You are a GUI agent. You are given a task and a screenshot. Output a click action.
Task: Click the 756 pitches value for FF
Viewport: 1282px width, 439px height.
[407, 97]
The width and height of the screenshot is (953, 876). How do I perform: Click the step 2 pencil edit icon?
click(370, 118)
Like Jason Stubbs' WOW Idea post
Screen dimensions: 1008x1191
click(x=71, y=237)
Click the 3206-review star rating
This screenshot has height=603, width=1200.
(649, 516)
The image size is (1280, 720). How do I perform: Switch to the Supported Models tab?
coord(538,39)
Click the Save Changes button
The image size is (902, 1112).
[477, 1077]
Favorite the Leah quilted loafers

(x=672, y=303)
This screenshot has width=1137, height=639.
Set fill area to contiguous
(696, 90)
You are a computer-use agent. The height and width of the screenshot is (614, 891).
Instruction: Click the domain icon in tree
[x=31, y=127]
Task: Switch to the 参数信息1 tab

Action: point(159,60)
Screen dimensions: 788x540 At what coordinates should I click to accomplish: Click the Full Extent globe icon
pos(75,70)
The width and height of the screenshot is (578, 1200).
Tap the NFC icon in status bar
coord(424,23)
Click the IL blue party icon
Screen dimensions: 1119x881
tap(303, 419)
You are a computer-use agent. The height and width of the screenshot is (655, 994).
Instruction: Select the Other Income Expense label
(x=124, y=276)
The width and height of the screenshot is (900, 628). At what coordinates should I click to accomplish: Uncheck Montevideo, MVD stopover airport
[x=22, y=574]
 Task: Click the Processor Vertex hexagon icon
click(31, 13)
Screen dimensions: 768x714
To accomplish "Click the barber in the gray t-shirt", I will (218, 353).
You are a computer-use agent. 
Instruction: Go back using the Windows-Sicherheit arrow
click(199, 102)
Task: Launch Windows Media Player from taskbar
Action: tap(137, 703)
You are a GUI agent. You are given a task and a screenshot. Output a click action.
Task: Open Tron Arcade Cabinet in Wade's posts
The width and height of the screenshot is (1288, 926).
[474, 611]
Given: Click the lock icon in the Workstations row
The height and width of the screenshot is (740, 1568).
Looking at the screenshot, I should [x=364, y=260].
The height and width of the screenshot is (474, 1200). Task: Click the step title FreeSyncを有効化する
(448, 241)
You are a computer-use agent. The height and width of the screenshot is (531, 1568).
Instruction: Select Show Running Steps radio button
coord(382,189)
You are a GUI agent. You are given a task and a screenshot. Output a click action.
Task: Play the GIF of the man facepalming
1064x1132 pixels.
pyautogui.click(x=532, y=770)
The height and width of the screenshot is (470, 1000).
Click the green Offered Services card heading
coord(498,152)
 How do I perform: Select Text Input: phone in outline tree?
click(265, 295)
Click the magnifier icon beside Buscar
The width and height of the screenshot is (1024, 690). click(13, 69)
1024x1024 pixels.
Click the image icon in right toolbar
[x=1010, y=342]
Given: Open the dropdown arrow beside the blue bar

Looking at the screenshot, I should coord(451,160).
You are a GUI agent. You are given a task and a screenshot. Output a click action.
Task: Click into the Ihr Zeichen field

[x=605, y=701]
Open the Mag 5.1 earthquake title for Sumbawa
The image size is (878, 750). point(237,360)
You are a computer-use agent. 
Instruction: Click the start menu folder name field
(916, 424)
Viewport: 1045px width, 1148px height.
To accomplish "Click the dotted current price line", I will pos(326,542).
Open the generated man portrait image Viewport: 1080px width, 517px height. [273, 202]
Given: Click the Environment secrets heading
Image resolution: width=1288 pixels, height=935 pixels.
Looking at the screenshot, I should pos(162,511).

===

__Your objective__
Every record above belongs in the answer, reproduced exactly.

__Task solution__
You are a GUI agent. You are given a task and a screenshot. Output a click action.
Task: Click the 756 pitches value for FF
Viewport: 1282px width, 439px height.
[407, 97]
The width and height of the screenshot is (953, 876). How do I perform: Click the step 2 pencil edit icon?
click(370, 118)
Like Jason Stubbs' WOW Idea post
Screen dimensions: 1008x1191
click(x=71, y=237)
Click the 3206-review star rating
This screenshot has height=603, width=1200.
(649, 516)
The image size is (1280, 720). How do I perform: Switch to the Supported Models tab?
coord(538,39)
Click the Save Changes button
The image size is (902, 1112).
[477, 1077]
Favorite the Leah quilted loafers

(x=672, y=303)
This screenshot has width=1137, height=639.
Set fill area to contiguous
(696, 90)
You are a computer-use agent. The height and width of the screenshot is (614, 891).
Instruction: Click the domain icon in tree
[x=31, y=127]
Task: Switch to the 参数信息1 tab

Action: point(159,60)
Screen dimensions: 788x540 At what coordinates should I click to accomplish: Click the Full Extent globe icon
pos(75,70)
The width and height of the screenshot is (578, 1200).
Tap the NFC icon in status bar
coord(424,23)
Click the IL blue party icon
Screen dimensions: 1119x881
tap(303, 419)
You are a computer-use agent. The height and width of the screenshot is (655, 994).
Instruction: Select the Other Income Expense label
(x=124, y=276)
The width and height of the screenshot is (900, 628). At what coordinates should I click to accomplish: Uncheck Montevideo, MVD stopover airport
[x=22, y=574]
 Task: Click the Processor Vertex hexagon icon
click(31, 13)
Screen dimensions: 768x714
To accomplish "Click the barber in the gray t-shirt", I will (218, 353).
You are a computer-use agent. 
Instruction: Go back using the Windows-Sicherheit arrow
click(199, 102)
Task: Launch Windows Media Player from taskbar
Action: tap(137, 703)
You are a GUI agent. You are given a task and a screenshot. Output a click action.
Task: Open Tron Arcade Cabinet in Wade's posts
The width and height of the screenshot is (1288, 926).
[474, 611]
Given: Click the lock icon in the Workstations row
The height and width of the screenshot is (740, 1568).
Looking at the screenshot, I should [x=364, y=260].
The height and width of the screenshot is (474, 1200). Task: Click the step title FreeSyncを有効化する
(448, 241)
You are a computer-use agent. The height and width of the screenshot is (531, 1568).
Instruction: Select Show Running Steps radio button
coord(382,189)
You are a GUI agent. You are given a task and a screenshot. Output a click action.
Task: Play the GIF of the man facepalming
1064x1132 pixels.
pyautogui.click(x=532, y=770)
The height and width of the screenshot is (470, 1000).
Click the green Offered Services card heading
coord(498,152)
 How do I perform: Select Text Input: phone in outline tree?
click(265, 295)
Click the magnifier icon beside Buscar
The width and height of the screenshot is (1024, 690). click(13, 69)
1024x1024 pixels.
Click the image icon in right toolbar
[x=1010, y=342]
Given: Open the dropdown arrow beside the blue bar

Looking at the screenshot, I should coord(451,160).
You are a GUI agent. You are given a task and a screenshot. Output a click action.
Task: Click into the Ihr Zeichen field

[x=605, y=701]
Open the Mag 5.1 earthquake title for Sumbawa
The image size is (878, 750). point(237,360)
You are a computer-use agent. 
Instruction: Click the start menu folder name field
(916, 424)
Viewport: 1045px width, 1148px height.
To accomplish "Click the dotted current price line", I will pos(326,542).
Open the generated man portrait image Viewport: 1080px width, 517px height. [273, 202]
Given: Click the Environment secrets heading
Image resolution: width=1288 pixels, height=935 pixels.
Looking at the screenshot, I should pos(162,511).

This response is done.